Belle du Seigneur est décidément le plus beau, le plus éloquent, le plus immense roman que j’ai pu lire ; et je crois bien qu’on a rarement aussi bien écrit sur la passion amoureuse et ses plus ou moins tendres et rugueux revers que ne l’a fait Cohen.
Les personnages d’abord ! Solal cynique Don Juan circoncis - ô les belles pages sur les manoeuvres du Solal séducteur et le mépris d’avance et toutes les babouineries etc. -, Ariane douce et tendre et sensible idiote, Adrien Deume l’ambitieux et le fainéant - ô l’affamé social ! - et le petit vieux Deume et la petite vieille Deume, couple infiniment pratique et grotesque, et les Valeureux aussi, Saltiel, MANGECLOUS ! Salomon, Michaël, Mattathias, etc. : Génie de Cohen que d’avoir légué à la littérature certains de ses plus grands personnages, singuliers caractères et peintures inaltérables des pensées inassouvies de chacun, gestes à chaque fois capturés et restitués tantôt solennellement, tantôt ironiquement ; il y a quelque chose de très théâtral dans tous ces personnages, dont les noms, quand on a achevé le roman, ne peuvent plus nous paraître communs et vides de sens ou flous : Ariane est à jamais Ariane, Adrien Adrien, Solal Solal, etc. ; et ils pourraient chacun faire de leur patronyme un adjectif comme on parle d’harpagons, d’épopée gargantuesque, d’exploit herculéen ; du seul mot de mangeclous on qualifierait quelqu’un d’extravagant, excessif, éloquent, menteur ; du seul mot de deume on qualifierait celui qui est tout aussi ambitieux que ridicule et calcule jusqu’à sa moindre apparence sans en suspecter vraiment les justes travers ; du seul mot d’ariane on qualifierait la touchante et belle et candide et un peu bête jeune femme ; du seul mot de SOLAL on qualifierait l’éternelle solennité du juif séducteur et génial ; et il n’y aurait rien de réducteur dans tout ce vocabulaire issu de l’oeuvre de Cohen ; simplement on sent bien, quand on a fini ce livre, à quel point tous ces personnages sont décrits au travers d’une flagrante justesse, qui nous les fait apparaître si singuliers, si spéciaux, qui nous fait les aimer tous.

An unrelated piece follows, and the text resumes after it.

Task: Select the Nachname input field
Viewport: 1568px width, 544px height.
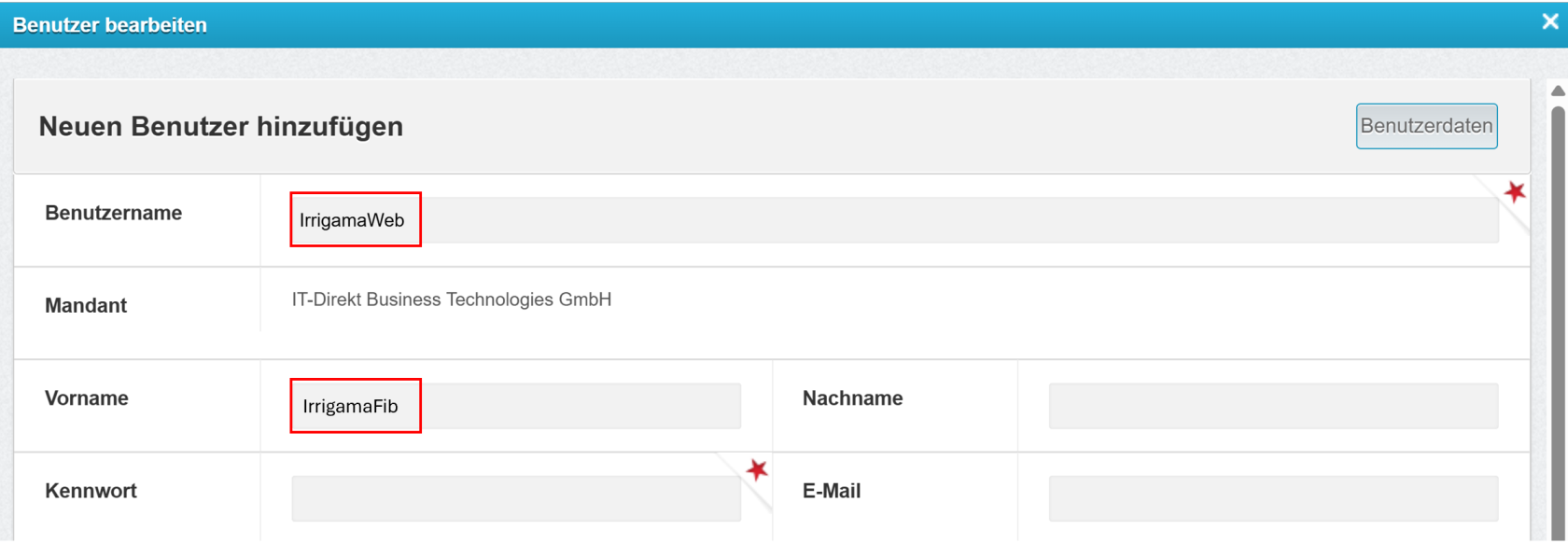Action: tap(1273, 406)
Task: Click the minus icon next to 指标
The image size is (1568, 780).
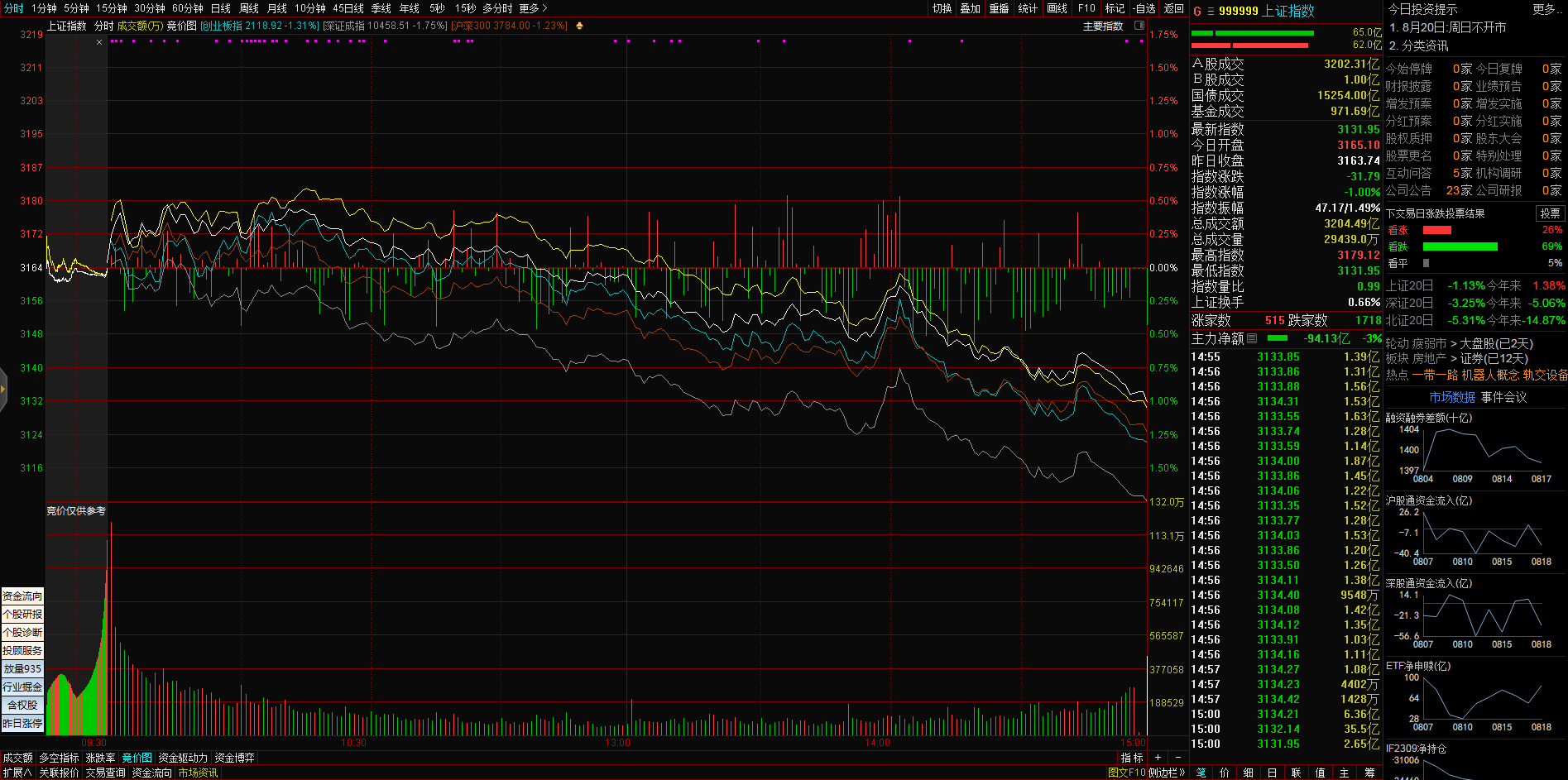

Le roman est bien aussi, la plupart du temps, un superbe théâtre, et c’est en partie de ceci que Cohen tire du comique : il y a exactement ce qu’il faut d’ellipses pour aiguiser curiosité et passion ; le plus souvent, chaque moment important dans la vie d’Adrien Deume est tout simplement passé sous silence pour accentuer, peu après, le plaisir que l’on a d’assister au récit qu’en fait celui-ci ; et Cohen, de la sorte, nous fait chausser tour à tour les paires d’yeux de chaque personnage pour nous en faire ressentir les bassesses, les infirmités, les obsessions inavouables et pourtant avouées : obsession de la mort, dégoût de la chasse d’eau, etc. : le ridicule côtoie toujours, chez Cohen, nos pensées les plus dignes et les plus nobles.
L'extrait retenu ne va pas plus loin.